> WHAT YOU SHOULD DO:
Using the records below, transcribe word for word the stretch from the line that contains "2025年 (1523, 906)" through the line that contains "You are a GUI agent. The screenshot is 689×2576.", both end lines included, and nothing else.

> RECORDS:
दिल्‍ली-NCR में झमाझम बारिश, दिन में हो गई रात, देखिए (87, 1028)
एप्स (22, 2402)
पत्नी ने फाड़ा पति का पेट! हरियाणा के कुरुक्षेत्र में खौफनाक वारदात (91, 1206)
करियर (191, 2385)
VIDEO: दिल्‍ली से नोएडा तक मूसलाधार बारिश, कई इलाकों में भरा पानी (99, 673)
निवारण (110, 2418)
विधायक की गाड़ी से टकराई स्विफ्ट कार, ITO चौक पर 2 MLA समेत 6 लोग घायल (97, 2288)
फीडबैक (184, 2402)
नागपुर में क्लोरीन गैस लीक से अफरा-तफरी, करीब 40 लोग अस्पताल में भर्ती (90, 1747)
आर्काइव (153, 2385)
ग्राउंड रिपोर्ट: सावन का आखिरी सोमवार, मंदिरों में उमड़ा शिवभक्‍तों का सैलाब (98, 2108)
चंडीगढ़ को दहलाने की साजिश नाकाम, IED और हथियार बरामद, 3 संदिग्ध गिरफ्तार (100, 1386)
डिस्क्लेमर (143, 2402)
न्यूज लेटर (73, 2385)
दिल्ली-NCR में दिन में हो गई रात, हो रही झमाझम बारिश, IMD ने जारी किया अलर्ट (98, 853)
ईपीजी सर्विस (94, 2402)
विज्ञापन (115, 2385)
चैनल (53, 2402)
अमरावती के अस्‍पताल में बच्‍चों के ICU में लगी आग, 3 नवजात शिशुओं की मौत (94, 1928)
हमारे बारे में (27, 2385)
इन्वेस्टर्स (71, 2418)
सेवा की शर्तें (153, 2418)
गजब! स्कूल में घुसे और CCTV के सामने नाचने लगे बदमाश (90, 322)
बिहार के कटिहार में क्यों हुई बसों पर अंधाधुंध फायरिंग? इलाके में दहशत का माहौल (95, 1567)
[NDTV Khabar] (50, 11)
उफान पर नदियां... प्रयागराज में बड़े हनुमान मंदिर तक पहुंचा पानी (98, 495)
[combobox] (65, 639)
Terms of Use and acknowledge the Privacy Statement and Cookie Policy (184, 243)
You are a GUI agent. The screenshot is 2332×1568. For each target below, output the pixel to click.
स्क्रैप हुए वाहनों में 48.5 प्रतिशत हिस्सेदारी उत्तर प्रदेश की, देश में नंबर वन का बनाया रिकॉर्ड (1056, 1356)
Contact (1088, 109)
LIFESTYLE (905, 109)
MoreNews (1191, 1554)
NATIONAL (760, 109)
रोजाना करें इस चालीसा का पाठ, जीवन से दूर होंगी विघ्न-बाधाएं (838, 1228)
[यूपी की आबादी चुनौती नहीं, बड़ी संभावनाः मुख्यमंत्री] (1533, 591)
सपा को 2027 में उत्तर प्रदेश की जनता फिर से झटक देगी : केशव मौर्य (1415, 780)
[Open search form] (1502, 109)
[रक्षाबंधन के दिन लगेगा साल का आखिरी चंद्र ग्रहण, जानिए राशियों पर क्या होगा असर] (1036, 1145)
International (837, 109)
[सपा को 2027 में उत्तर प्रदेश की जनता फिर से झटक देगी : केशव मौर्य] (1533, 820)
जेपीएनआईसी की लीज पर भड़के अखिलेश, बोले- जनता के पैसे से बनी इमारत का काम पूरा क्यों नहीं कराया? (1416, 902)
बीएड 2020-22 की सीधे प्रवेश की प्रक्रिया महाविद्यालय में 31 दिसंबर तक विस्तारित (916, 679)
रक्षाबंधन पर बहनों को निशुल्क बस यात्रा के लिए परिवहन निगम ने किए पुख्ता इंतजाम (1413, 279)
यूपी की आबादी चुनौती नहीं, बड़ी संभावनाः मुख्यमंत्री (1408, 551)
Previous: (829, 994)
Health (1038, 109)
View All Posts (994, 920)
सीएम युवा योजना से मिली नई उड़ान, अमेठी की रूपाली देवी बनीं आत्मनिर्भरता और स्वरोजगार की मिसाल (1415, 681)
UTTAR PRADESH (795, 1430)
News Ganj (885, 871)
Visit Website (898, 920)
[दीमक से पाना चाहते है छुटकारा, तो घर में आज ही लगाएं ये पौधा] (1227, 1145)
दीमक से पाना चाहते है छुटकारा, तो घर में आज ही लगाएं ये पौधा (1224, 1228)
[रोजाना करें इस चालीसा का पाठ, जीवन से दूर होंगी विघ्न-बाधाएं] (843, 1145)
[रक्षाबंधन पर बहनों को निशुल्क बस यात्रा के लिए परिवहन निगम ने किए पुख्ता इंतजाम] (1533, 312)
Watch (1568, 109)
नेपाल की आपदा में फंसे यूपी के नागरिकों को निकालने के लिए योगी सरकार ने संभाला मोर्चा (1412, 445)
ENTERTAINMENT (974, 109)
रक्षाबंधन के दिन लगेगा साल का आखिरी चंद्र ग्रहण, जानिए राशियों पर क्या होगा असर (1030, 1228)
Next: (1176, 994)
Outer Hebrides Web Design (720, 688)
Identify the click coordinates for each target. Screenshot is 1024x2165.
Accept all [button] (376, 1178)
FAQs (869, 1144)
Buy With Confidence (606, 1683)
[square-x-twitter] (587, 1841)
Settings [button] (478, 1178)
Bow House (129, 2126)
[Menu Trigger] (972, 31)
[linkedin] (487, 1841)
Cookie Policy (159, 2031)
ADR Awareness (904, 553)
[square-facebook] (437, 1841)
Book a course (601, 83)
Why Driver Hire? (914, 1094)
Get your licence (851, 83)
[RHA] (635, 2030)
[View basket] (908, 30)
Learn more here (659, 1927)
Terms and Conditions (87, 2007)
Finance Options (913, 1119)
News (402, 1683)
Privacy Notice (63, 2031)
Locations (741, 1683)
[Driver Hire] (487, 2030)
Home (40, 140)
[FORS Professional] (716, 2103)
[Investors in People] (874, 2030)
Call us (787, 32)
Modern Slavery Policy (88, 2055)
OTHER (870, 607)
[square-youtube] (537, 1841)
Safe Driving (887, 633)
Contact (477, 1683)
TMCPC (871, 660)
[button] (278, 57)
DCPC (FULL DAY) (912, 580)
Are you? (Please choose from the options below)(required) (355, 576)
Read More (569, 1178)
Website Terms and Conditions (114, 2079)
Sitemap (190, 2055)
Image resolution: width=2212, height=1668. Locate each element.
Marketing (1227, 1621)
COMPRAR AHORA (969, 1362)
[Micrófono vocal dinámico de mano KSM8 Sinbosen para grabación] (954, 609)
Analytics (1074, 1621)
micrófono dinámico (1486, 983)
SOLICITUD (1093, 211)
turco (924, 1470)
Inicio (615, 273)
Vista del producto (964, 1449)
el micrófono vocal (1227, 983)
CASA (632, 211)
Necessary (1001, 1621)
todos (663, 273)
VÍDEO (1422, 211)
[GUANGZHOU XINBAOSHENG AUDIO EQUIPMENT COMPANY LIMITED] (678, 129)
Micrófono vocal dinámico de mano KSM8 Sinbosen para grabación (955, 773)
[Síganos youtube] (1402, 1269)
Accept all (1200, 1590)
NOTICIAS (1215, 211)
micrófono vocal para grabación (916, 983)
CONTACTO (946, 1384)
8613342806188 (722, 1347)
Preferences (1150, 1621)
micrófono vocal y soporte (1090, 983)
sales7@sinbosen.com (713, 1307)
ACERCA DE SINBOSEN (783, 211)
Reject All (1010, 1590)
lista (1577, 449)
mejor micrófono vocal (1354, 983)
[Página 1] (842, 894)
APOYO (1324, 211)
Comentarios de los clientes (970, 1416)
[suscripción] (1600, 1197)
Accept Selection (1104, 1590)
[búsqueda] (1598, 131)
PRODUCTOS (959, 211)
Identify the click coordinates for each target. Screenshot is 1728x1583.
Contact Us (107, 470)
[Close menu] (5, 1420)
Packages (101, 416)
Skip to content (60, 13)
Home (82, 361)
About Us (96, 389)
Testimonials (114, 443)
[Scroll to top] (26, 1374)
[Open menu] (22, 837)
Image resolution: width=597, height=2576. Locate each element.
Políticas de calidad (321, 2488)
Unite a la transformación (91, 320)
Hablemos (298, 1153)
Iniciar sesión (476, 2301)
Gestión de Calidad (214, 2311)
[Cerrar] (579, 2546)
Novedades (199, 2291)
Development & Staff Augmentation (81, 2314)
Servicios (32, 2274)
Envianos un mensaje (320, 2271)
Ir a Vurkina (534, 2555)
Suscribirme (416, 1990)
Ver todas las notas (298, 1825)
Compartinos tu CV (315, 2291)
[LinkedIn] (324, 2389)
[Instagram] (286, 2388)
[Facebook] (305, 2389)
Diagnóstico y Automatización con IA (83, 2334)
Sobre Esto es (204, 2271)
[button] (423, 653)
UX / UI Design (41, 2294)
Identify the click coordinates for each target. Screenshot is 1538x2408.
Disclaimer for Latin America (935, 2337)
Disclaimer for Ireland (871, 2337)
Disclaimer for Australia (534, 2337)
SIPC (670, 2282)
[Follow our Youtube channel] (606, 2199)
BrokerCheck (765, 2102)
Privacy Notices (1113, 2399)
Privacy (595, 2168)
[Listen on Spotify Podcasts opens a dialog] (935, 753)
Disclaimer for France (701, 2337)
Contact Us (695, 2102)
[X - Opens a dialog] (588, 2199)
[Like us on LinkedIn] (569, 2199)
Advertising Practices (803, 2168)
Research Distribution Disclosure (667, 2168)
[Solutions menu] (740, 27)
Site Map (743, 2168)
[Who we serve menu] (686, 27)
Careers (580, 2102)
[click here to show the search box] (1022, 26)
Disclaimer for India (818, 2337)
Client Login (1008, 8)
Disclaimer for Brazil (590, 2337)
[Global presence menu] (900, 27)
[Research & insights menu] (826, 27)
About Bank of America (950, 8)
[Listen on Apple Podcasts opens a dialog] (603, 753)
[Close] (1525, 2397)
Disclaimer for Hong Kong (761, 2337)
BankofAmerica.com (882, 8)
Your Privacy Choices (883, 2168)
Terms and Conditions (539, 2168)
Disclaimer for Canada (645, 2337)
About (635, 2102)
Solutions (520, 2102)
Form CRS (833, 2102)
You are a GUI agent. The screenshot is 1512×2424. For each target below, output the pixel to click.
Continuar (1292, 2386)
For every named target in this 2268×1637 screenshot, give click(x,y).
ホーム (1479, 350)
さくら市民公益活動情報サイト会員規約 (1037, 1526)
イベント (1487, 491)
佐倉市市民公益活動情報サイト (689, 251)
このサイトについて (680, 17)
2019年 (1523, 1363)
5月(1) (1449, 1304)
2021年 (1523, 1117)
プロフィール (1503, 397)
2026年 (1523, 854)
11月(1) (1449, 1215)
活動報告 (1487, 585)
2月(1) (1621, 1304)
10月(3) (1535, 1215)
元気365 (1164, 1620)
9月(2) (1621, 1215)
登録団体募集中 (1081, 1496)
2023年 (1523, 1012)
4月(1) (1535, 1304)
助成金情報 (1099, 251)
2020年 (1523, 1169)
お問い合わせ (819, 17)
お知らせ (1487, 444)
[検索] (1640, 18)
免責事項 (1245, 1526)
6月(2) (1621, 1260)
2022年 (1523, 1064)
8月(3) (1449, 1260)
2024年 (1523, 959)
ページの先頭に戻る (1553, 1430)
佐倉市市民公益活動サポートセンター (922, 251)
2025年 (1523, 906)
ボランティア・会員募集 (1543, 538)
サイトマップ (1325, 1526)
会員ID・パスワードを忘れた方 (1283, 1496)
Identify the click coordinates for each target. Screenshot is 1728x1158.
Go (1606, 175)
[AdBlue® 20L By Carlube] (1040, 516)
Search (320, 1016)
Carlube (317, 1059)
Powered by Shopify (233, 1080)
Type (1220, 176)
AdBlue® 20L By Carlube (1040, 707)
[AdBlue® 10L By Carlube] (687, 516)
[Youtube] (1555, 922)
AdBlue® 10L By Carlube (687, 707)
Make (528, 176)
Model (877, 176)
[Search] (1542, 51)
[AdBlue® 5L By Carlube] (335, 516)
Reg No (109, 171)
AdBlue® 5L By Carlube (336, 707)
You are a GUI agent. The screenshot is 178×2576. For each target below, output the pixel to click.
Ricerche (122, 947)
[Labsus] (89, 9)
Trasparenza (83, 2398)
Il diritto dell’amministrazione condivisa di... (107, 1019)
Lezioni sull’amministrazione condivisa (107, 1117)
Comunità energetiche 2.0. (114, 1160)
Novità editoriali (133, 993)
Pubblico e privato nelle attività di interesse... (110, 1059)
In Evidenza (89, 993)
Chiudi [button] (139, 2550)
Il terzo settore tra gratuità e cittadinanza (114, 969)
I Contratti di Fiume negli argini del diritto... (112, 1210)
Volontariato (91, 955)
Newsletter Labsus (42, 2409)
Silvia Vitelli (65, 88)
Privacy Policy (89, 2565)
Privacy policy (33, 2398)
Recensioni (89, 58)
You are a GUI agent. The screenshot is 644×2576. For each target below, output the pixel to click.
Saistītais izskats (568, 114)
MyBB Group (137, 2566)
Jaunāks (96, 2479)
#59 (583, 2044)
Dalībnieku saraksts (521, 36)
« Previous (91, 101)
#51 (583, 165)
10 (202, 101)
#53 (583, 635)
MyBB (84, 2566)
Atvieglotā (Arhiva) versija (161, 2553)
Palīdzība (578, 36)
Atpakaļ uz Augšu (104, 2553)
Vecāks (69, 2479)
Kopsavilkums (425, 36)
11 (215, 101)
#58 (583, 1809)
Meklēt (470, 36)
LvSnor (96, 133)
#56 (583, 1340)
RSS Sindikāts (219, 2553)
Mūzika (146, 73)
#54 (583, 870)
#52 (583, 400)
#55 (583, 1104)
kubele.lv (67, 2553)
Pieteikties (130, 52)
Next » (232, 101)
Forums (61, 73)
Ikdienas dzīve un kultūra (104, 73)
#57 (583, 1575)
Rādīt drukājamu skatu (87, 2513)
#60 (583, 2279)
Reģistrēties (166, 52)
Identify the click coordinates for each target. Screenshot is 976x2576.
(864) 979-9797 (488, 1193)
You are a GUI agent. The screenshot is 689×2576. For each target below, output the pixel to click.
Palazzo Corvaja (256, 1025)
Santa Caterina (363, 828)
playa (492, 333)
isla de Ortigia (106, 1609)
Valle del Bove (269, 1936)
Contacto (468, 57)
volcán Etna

> RESULT FOR THIS TASK:
2025年 (1523, 906)
ボランティア・会員募集 (1543, 538)
サイトマップ (1325, 1526)
会員ID・パスワードを忘れた方 (1283, 1496)
Identify the click coordinates for each target. Screenshot is 1728x1158.
Go (1606, 175)
[AdBlue® 20L By Carlube] (1040, 516)
Search (320, 1016)
Carlube (317, 1059)
Powered by Shopify (233, 1080)
Type (1220, 176)
AdBlue® 20L By Carlube (1040, 707)
[AdBlue® 10L By Carlube] (687, 516)
[Youtube] (1555, 922)
AdBlue® 10L By Carlube (687, 707)
Make (528, 176)
Model (877, 176)
[Search] (1542, 51)
[AdBlue® 5L By Carlube] (335, 516)
Reg No (109, 171)
AdBlue® 5L By Carlube (336, 707)
You are a GUI agent. The screenshot is 178×2576. For each target below, output the pixel to click.
Ricerche (122, 947)
[Labsus] (89, 9)
Trasparenza (83, 2398)
Il diritto dell’amministrazione condivisa di... (107, 1019)
Lezioni sull’amministrazione condivisa (107, 1117)
Comunità energetiche 2.0. (114, 1160)
Novità editoriali (133, 993)
Pubblico e privato nelle attività di interesse... (110, 1059)
In Evidenza (89, 993)
Chiudi [button] (139, 2550)
Il terzo settore tra gratuità e cittadinanza (114, 969)
I Contratti di Fiume negli argini del diritto... (112, 1210)
Volontariato (91, 955)
Newsletter Labsus (42, 2409)
Silvia Vitelli (65, 88)
Privacy Policy (89, 2565)
Privacy policy (33, 2398)
Recensioni (89, 58)
You are a GUI agent. The screenshot is 644×2576. For each target below, output the pixel to click.
Saistītais izskats (568, 114)
MyBB Group (137, 2566)
Jaunāks (96, 2479)
#59 (583, 2044)
Dalībnieku saraksts (521, 36)
« Previous (91, 101)
#51 (583, 165)
10 (202, 101)
#53 (583, 635)
MyBB (84, 2566)
Atvieglotā (Arhiva) versija (161, 2553)
Palīdzība (578, 36)
Atpakaļ uz Augšu (104, 2553)
Vecāks (69, 2479)
Kopsavilkums (425, 36)
11 (215, 101)
#58 (583, 1809)
Meklēt (470, 36)
LvSnor (96, 133)
#56 (583, 1340)
RSS Sindikāts (219, 2553)
Mūzika (146, 73)
#54 (583, 870)
#52 (583, 400)
#55 (583, 1104)
kubele.lv (67, 2553)
Pieteikties (130, 52)
Next » (232, 101)
Forums (61, 73)
Ikdienas dzīve un kultūra (104, 73)
#57 (583, 1575)
Rādīt drukājamu skatu (87, 2513)
#60 (583, 2279)
Reģistrēties (166, 52)
Identify the click coordinates for each target. Screenshot is 976x2576.
(864) 979-9797 (488, 1193)
You are a GUI agent. The screenshot is 689×2576. For each target below, output the pixel to click.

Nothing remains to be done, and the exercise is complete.